> _DOCUMENT PASSAGE_
I no longer worry about opex coming as I have adjusted well in time for most positions that go against me. I still make some howlers (RIMM, TBT, TRGT) but I play the percentages and my winners outdistance my losers by many miles.
I would never be in this position if it were not for Phil. He is a treasure, pure and simple. The goose that lays the golden egg if we care to listen and practice. Phil, a mighty big thank you.
Winston
As a retired stockbroker from a major Canadian brokerage firm, I can tell you I would never had access to these type of trade ideas, especially the hedges.
Just closed out a July TZA 40/45 call spread today for a 271% gain in less than a month. I would have normally let that run but yesterday Phil commented to another member something to the effect that "you put down a $1 for a $5 upside, now that you are up 250% you have $2.5 in and you are hoping for a double."
Just closed out a USO July $38 put that Phil suggested yesterday for a 49% one day gain.
Thanks,
Bob
RJK
I am not a user of phil's site now, but was for a couple years. His advice and information is excellent. Perhaps even better, you get access to real-time trades of additional traders on his site (OptTrader, etc) and the other members who post what they are buying and selling. Overall, its a very valuable information tool. Expensive, but paid for itself many times over. I did not renew my membership because I switched jobs and did not have time to trade nearly as much.
XRTrader
Great calls this week!
SNS1
Opt, I think the hardest thing is being disciplined enough to trade with you. Atleast now when I see something go in the red I know how much I'm going to loose and that I will profit somewhere else and have enough money left at the end of the day to trade again. Thanks for all your hard work! My stress levels are down 75% and I have even made a small profit in the short time I've been here
Mopar
I must add yet another paen to Phil's "cash and short" call, as my TZA shorts are past paying for Similac and Pampers and have now covered all doctors and Mt. Sinai hospital bills for young Charlotte, as TZA took the portfolio up 10%.
Zeroxzero
Phil Thank you very much, I appreciate your help and wisdom.

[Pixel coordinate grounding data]
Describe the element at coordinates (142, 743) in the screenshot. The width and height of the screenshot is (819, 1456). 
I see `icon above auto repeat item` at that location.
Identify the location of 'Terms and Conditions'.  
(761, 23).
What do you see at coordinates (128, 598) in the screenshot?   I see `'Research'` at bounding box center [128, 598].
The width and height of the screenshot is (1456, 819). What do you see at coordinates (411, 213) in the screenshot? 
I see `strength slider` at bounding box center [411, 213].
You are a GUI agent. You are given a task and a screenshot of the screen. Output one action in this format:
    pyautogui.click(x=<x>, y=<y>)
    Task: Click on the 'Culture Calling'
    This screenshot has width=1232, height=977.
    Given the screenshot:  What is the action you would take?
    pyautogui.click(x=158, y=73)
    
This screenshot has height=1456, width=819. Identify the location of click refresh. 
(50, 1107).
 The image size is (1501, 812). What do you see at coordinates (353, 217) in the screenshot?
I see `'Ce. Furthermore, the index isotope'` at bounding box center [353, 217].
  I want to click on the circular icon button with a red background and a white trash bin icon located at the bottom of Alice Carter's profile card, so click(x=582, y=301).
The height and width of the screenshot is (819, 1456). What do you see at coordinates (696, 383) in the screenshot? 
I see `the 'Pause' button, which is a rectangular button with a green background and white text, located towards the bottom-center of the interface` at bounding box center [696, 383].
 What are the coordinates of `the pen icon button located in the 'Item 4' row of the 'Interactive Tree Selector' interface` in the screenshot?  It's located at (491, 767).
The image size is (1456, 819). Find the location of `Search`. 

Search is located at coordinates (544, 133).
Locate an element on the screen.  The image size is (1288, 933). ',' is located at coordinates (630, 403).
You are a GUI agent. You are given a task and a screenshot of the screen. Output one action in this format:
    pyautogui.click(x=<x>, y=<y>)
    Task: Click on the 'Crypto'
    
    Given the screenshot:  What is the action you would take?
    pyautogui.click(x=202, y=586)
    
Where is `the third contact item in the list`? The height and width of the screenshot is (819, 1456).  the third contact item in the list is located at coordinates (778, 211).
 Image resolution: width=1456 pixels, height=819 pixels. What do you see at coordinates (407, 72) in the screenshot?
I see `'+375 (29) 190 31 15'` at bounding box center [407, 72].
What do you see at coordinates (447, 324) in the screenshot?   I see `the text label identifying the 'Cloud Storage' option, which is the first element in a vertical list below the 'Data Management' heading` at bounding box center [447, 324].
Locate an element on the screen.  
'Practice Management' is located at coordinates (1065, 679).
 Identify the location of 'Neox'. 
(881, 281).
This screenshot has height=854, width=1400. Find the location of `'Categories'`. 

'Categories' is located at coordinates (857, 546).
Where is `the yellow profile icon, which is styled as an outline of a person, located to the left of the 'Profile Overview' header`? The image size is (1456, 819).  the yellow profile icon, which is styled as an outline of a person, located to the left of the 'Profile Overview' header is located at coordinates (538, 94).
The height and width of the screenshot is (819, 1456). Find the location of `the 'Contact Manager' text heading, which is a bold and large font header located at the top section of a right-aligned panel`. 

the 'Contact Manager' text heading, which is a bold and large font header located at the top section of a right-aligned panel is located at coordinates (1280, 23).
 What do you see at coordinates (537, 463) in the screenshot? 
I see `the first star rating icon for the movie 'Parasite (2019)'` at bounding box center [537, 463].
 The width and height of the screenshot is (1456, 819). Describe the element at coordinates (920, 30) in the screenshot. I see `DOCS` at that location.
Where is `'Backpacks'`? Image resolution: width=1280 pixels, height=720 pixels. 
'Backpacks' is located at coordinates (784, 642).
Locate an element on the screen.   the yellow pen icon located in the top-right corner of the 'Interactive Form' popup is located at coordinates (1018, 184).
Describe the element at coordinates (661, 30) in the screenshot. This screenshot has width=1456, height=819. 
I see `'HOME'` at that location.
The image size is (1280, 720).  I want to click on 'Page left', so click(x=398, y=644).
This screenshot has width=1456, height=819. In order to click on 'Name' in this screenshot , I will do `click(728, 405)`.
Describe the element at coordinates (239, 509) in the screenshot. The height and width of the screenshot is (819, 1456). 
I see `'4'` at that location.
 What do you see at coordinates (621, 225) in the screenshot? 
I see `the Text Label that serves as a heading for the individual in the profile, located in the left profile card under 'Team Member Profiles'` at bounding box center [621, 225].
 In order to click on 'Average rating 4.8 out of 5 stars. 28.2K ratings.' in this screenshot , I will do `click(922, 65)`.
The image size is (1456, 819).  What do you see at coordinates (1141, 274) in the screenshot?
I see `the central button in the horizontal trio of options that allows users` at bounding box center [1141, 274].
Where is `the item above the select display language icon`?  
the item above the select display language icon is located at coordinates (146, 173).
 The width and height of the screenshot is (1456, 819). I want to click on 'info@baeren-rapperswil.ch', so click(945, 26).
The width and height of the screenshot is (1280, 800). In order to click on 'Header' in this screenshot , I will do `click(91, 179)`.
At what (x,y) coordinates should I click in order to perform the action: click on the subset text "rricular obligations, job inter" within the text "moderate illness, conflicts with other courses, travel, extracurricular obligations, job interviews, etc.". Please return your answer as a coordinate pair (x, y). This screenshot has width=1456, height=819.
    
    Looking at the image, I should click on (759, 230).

> _WORK TO COMPLETE_
a) Answer these questions about the trading testimonials:
(i) What gain came from closing the July TZA 40/45 call spread, and in how much time?
(ii) Why did the former user of the site not renew the membership?
(iii) By what percentage does the writer addressing Opt say stress levels have dropped?
b) Carry on the trading testimonials from their last line.

> _ANSWERS TO THE EXERCISE_
a)
(i) A 271% gain in less than a month.
(ii) The writer switched jobs and no longer had time to trade nearly as much.
(iii) 75%.

b)
CdsdpDean
Thank you so much for the good daily news in review Phil. I love your commentary! It is such a breath of fresh air in the smog cluttered news networks.
RJRoberts
Peter D, Just a note of thanks. Eight weeks ago, I entered my first RUT strangles, when the RUT was at 625. Tomorrow, I will let them expire, with the RUT at 625 (give or take). I didn't care when the RUT went to 650, nor when it dropped to 590. Easiest, no touch money I've made in a long time.
Judahbenhur
Phil, thank you for all the education here. I've gained so much knowledge being a part of PSW.
Thanks to the rest of the members as well! I appreciate all of the contributions you make.
JeffDoc
Phil
Killed it tonight trading copper. Anyone who jumped in right after election is up about 75k on one contract!
Thanks
Kapella
Phil, Passed a milestone today since joining 2 months ago. 25% of my account is in buy/writes, bull call spreads and disaster hedges. A majority of the trades were taken directly from your ideas or someone else`s contributions. Some were daytrades that became spreads.
That part of my account is up 30% as of today. I don`t worry about it, or mess with it much, did a few rolls etc.
Rest of the account is there to day trade, cover the writes and take advantage of opportunities.
Thanks to everyone who contributes here, what a sweet way to trade, so many opportunities.
Ben1Be
Phil - I'm with you just little bit longer than a month and you can not imagine how happy I am now, and not just because my P/L improved ( and I'm sure that it will be even better), but I found that the worst thing in trader's carrier is a LONELINESS. Here I found so many bright good guys, I looked for this service for years.
THANK YOU AND TAKE GOOD CARE OF YOURSELF BECAUSE I PLAN TO STAY HERE AND RIDE THIS CREASY MARKET WITH YOU FOR ANOTHER 20-30 YEARS
Tchayipov
Being on this board is better than successfully completing the Times crossword. Phil's panoply of comments manage to excite, illuminate, frustrate, exasperate, confuse, enlighten, outrage, invigorate and stupefy (and that's par for the morning session only!). But goddammit, it's addictive, informative and when it all goes right extremely profitable.
Winston
Phil, I was so impressed with the personal note in the comments that I went ahead and paid for a months trial of premium that I have been on the fence for awhile about. Just reading the comments makes me already glad for the purchase.
Smasher
I want to thank you for the FREE LL trade. I This was the first spread trade for me and promised to join your service if I made money. I closed the spread last week and will be joining next week when we return home.
Captain Mogul
Against all prognostics (bears) Phil pointed in the morning the correct direction, and in middle of day he pointed the possible move to 2.5% Incredible… I'm starting to serious believe on the program trading and the human nature behind the programing those "trade-bots".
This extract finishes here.